### EXERCISE:
Reproduce the following listing exactly, line for line.

### PROVIDED DATA:
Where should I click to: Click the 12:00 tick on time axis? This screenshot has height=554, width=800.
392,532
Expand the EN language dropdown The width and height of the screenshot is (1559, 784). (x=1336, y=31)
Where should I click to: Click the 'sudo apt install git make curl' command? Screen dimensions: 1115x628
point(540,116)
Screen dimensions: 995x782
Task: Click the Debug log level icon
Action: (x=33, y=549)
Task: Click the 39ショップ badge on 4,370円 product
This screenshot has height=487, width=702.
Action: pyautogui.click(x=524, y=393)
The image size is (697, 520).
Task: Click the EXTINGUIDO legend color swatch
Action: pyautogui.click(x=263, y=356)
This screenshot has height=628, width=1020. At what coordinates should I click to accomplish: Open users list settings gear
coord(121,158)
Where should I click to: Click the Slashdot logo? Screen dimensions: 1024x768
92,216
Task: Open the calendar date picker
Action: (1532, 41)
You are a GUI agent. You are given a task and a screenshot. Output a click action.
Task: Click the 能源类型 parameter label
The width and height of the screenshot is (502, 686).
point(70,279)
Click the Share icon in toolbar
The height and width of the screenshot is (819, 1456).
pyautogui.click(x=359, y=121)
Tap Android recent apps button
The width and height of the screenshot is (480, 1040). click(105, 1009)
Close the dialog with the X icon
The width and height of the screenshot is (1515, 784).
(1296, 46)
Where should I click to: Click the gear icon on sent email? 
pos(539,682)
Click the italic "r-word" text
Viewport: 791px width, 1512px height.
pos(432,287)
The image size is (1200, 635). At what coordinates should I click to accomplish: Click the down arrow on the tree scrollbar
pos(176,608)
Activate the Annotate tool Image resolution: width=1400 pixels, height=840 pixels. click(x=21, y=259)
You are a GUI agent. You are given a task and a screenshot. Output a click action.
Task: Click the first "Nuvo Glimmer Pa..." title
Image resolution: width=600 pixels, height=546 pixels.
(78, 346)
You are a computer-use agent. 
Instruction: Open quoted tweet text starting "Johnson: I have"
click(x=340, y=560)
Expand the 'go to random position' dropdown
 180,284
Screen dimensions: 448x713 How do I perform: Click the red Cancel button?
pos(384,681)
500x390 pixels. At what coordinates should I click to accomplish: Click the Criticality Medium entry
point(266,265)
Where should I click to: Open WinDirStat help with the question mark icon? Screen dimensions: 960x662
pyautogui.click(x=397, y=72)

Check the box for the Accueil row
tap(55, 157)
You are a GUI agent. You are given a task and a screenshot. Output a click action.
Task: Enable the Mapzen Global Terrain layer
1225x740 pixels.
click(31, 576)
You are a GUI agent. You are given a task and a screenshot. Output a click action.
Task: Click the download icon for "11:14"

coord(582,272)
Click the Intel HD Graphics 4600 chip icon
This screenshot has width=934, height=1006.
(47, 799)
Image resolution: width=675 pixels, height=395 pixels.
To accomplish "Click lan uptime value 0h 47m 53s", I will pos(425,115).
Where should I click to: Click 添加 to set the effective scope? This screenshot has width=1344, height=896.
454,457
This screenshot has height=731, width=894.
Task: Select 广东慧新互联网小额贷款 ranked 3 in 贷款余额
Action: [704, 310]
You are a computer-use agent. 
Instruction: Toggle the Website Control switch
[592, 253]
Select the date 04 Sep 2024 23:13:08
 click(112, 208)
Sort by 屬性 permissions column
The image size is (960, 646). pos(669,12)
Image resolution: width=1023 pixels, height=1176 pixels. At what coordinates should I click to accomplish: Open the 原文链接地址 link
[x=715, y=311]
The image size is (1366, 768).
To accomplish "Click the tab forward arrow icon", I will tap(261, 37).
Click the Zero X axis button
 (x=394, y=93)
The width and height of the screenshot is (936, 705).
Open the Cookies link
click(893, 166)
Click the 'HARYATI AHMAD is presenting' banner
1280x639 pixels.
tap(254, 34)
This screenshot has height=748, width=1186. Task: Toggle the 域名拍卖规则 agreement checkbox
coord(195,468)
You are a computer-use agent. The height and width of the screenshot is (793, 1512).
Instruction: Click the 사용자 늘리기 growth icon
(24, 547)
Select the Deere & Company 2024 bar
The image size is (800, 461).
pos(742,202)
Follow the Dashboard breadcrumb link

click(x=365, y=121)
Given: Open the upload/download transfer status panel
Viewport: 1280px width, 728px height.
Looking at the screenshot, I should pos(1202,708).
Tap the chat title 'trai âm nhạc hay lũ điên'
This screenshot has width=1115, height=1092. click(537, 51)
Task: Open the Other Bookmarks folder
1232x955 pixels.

### FULL RESPONSE:
Where should I click to: Click the 12:00 tick on time axis? This screenshot has height=554, width=800.
392,532
Expand the EN language dropdown The width and height of the screenshot is (1559, 784). (x=1336, y=31)
Where should I click to: Click the 'sudo apt install git make curl' command? Screen dimensions: 1115x628
point(540,116)
Screen dimensions: 995x782
Task: Click the Debug log level icon
Action: (x=33, y=549)
Task: Click the 39ショップ badge on 4,370円 product
This screenshot has height=487, width=702.
Action: pyautogui.click(x=524, y=393)
The image size is (697, 520).
Task: Click the EXTINGUIDO legend color swatch
Action: pyautogui.click(x=263, y=356)
This screenshot has height=628, width=1020. At what coordinates should I click to accomplish: Open users list settings gear
coord(121,158)
Where should I click to: Click the Slashdot logo? Screen dimensions: 1024x768
92,216
Task: Open the calendar date picker
Action: (1532, 41)
You are a GUI agent. You are given a task and a screenshot. Output a click action.
Task: Click the 能源类型 parameter label
The width and height of the screenshot is (502, 686).
point(70,279)
Click the Share icon in toolbar
The height and width of the screenshot is (819, 1456).
pyautogui.click(x=359, y=121)
Tap Android recent apps button
The width and height of the screenshot is (480, 1040). click(105, 1009)
Close the dialog with the X icon
The width and height of the screenshot is (1515, 784).
(1296, 46)
Where should I click to: Click the gear icon on sent email? 
pos(539,682)
Click the italic "r-word" text
Viewport: 791px width, 1512px height.
pos(432,287)
The image size is (1200, 635). At what coordinates should I click to accomplish: Click the down arrow on the tree scrollbar
pos(176,608)
Activate the Annotate tool Image resolution: width=1400 pixels, height=840 pixels. click(x=21, y=259)
You are a GUI agent. You are given a task and a screenshot. Output a click action.
Task: Click the first "Nuvo Glimmer Pa..." title
Image resolution: width=600 pixels, height=546 pixels.
(78, 346)
You are a computer-use agent. 
Instruction: Open quoted tweet text starting "Johnson: I have"
click(x=340, y=560)
Expand the 'go to random position' dropdown
 180,284
Screen dimensions: 448x713 How do I perform: Click the red Cancel button?
pos(384,681)
500x390 pixels. At what coordinates should I click to accomplish: Click the Criticality Medium entry
point(266,265)
Where should I click to: Open WinDirStat help with the question mark icon? Screen dimensions: 960x662
pyautogui.click(x=397, y=72)

Check the box for the Accueil row
tap(55, 157)
You are a GUI agent. You are given a task and a screenshot. Output a click action.
Task: Enable the Mapzen Global Terrain layer
1225x740 pixels.
click(31, 576)
You are a GUI agent. You are given a task and a screenshot. Output a click action.
Task: Click the download icon for "11:14"

coord(582,272)
Click the Intel HD Graphics 4600 chip icon
This screenshot has width=934, height=1006.
(47, 799)
Image resolution: width=675 pixels, height=395 pixels.
To accomplish "Click lan uptime value 0h 47m 53s", I will pos(425,115).
Where should I click to: Click 添加 to set the effective scope? This screenshot has width=1344, height=896.
454,457
This screenshot has height=731, width=894.
Task: Select 广东慧新互联网小额贷款 ranked 3 in 贷款余额
Action: [704, 310]
You are a computer-use agent. 
Instruction: Toggle the Website Control switch
[592, 253]
Select the date 04 Sep 2024 23:13:08
 click(112, 208)
Sort by 屬性 permissions column
The image size is (960, 646). pos(669,12)
Image resolution: width=1023 pixels, height=1176 pixels. At what coordinates should I click to accomplish: Open the 原文链接地址 link
[x=715, y=311]
The image size is (1366, 768).
To accomplish "Click the tab forward arrow icon", I will tap(261, 37).
Click the Zero X axis button
 (x=394, y=93)
The width and height of the screenshot is (936, 705).
Open the Cookies link
click(893, 166)
Click the 'HARYATI AHMAD is presenting' banner
1280x639 pixels.
tap(254, 34)
This screenshot has height=748, width=1186. Task: Toggle the 域名拍卖规则 agreement checkbox
coord(195,468)
You are a computer-use agent. The height and width of the screenshot is (793, 1512).
Instruction: Click the 사용자 늘리기 growth icon
(24, 547)
Select the Deere & Company 2024 bar
The image size is (800, 461).
pos(742,202)
Follow the Dashboard breadcrumb link

click(x=365, y=121)
Given: Open the upload/download transfer status panel
Viewport: 1280px width, 728px height.
Looking at the screenshot, I should pos(1202,708).
Tap the chat title 'trai âm nhạc hay lũ điên'
This screenshot has width=1115, height=1092. click(537, 51)
Task: Open the Other Bookmarks folder
1232x955 pixels.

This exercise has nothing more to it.